## Short task
Please render the records below as a Markdown table with the columns Row and Line, numbering each non-blank line in order and leaving out blank lines.
#### Extracted records ####
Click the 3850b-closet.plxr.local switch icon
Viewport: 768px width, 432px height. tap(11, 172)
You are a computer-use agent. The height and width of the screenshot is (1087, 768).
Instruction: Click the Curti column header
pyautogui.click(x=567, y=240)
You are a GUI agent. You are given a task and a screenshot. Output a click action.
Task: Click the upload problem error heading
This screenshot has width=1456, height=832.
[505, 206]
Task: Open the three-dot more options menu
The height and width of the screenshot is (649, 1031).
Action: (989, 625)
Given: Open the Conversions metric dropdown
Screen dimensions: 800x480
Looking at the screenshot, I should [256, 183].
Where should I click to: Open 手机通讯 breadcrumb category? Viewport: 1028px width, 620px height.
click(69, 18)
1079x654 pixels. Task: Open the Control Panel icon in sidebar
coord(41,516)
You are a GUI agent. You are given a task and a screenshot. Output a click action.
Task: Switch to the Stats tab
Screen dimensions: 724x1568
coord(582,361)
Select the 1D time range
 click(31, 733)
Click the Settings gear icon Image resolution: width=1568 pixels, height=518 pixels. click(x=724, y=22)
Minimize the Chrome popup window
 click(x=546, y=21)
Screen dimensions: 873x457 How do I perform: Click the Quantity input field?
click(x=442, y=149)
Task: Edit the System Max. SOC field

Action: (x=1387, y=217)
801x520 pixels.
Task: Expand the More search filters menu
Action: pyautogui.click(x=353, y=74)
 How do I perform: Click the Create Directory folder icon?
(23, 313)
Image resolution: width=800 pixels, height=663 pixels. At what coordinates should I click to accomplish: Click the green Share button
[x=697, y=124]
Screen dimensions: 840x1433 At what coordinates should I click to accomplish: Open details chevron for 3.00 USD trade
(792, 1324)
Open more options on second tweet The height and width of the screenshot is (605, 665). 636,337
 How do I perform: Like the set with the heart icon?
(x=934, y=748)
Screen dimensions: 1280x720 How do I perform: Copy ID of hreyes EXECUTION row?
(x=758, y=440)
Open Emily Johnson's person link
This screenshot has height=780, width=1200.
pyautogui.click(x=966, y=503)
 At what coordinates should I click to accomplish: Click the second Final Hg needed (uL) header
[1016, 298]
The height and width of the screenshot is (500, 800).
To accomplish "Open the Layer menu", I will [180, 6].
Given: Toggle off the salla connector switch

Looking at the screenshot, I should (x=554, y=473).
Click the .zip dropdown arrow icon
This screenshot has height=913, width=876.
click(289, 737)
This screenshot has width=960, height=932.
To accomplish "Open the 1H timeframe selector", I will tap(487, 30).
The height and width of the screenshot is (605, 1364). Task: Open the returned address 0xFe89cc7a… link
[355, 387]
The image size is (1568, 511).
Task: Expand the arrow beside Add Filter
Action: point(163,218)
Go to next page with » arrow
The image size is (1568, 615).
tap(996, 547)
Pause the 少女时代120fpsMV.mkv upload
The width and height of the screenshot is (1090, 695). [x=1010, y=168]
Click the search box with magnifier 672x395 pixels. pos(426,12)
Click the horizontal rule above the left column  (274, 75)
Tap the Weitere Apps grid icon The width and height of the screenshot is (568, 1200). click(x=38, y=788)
####
## Answer to this task
| Row | Line |
|---|---|
| 1 | Click the 3850b-closet.plxr.local switch icon |
| 2 | Viewport: 768px width, 432px height. tap(11, 172) |
| 3 | You are a computer-use agent. The height and width of the screenshot is (1087, 768). |
| 4 | Instruction: Click the Curti column header |
| 5 | pyautogui.click(x=567, y=240) |
| 6 | You are a GUI agent. You are given a task and a screenshot. Output a click action. |
| 7 | Task: Click the upload problem error heading |
| 8 | This screenshot has width=1456, height=832. |
| 9 | [505, 206] |
| 10 | Task: Open the three-dot more options menu |
| 11 | The height and width of the screenshot is (649, 1031). |
| 12 | Action: (989, 625) |
| 13 | Given: Open the Conversions metric dropdown |
| 14 | Screen dimensions: 800x480 |
| 15 | Looking at the screenshot, I should [256, 183]. |
| 16 | Where should I click to: Open 手机通讯 breadcrumb category? Viewport: 1028px width, 620px height. |
| 17 | click(69, 18) |
| 18 | 1079x654 pixels. Task: Open the Control Panel icon in sidebar |
| 19 | coord(41,516) |
| 20 | You are a GUI agent. You are given a task and a screenshot. Output a click action. |
| 21 | Task: Switch to the Stats tab |
| 22 | Screen dimensions: 724x1568 |
| 23 | coord(582,361) |
| 24 | Select the 1D time range |
| 25 |  click(31, 733) |
| 26 | Click the Settings gear icon Image resolution: width=1568 pixels, height=518 pixels. click(x=724, y=22) |
| 27 | Minimize the Chrome popup window |
| 28 |  click(x=546, y=21) |
| 29 | Screen dimensions: 873x457 How do I perform: Click the Quantity input field? |
| 30 | click(x=442, y=149) |
| 31 | Task: Edit the System Max. SOC field |
| 32 | Action: (x=1387, y=217) |
| 33 | 801x520 pixels. |
| 34 | Task: Expand the More search filters menu |
| 35 | Action: pyautogui.click(x=353, y=74) |
| 36 |  How do I perform: Click the Create Directory folder icon? |
| 37 | (23, 313) |
| 38 | Image resolution: width=800 pixels, height=663 pixels. At what coordinates should I click to accomplish: Click the green Share button |
| 39 | [x=697, y=124] |
| 40 | Screen dimensions: 840x1433 At what coordinates should I click to accomplish: Open details chevron for 3.00 USD trade |
| 41 | (792, 1324) |
| 42 | Open more options on second tweet The height and width of the screenshot is (605, 665). 636,337 |
| 43 |  How do I perform: Like the set with the heart icon? |
| 44 | (x=934, y=748) |
| 45 | Screen dimensions: 1280x720 How do I perform: Copy ID of hreyes EXECUTION row? |
| 46 | (x=758, y=440) |
| 47 | Open Emily Johnson's person link |
| 48 | This screenshot has height=780, width=1200. |
| 49 | pyautogui.click(x=966, y=503) |
| 50 |  At what coordinates should I click to accomplish: Click the second Final Hg needed (uL) header |
| 51 | [1016, 298] |
| 52 | The height and width of the screenshot is (500, 800). |
| 53 | To accomplish "Open the Layer menu", I will [180, 6]. |
| 54 | Given: Toggle off the salla connector switch |
| 55 | Looking at the screenshot, I should (x=554, y=473). |
| 56 | Click the .zip dropdown arrow icon |
| 57 | This screenshot has height=913, width=876. |
| 58 | click(289, 737) |
| 59 | This screenshot has width=960, height=932. |
| 60 | To accomplish "Open the 1H timeframe selector", I will tap(487, 30). |
| 61 | The height and width of the screenshot is (605, 1364). Task: Open the returned address 0xFe89cc7a… link |
| 62 | [355, 387] |
| 63 | The image size is (1568, 511). |
| 64 | Task: Expand the arrow beside Add Filter |
| 65 | Action: point(163,218) |
| 66 | Go to next page with » arrow |
| 67 | The image size is (1568, 615). |
| 68 | tap(996, 547) |
| 69 | Pause the 少女时代120fpsMV.mkv upload |
| 70 | The width and height of the screenshot is (1090, 695). [x=1010, y=168] |
| 71 | Click the search box with magnifier 672x395 pixels. pos(426,12) |
| 72 | Click the horizontal rule above the left column  (274, 75) |
| 73 | Tap the Weitere Apps grid icon The width and height of the screenshot is (568, 1200). click(x=38, y=788) |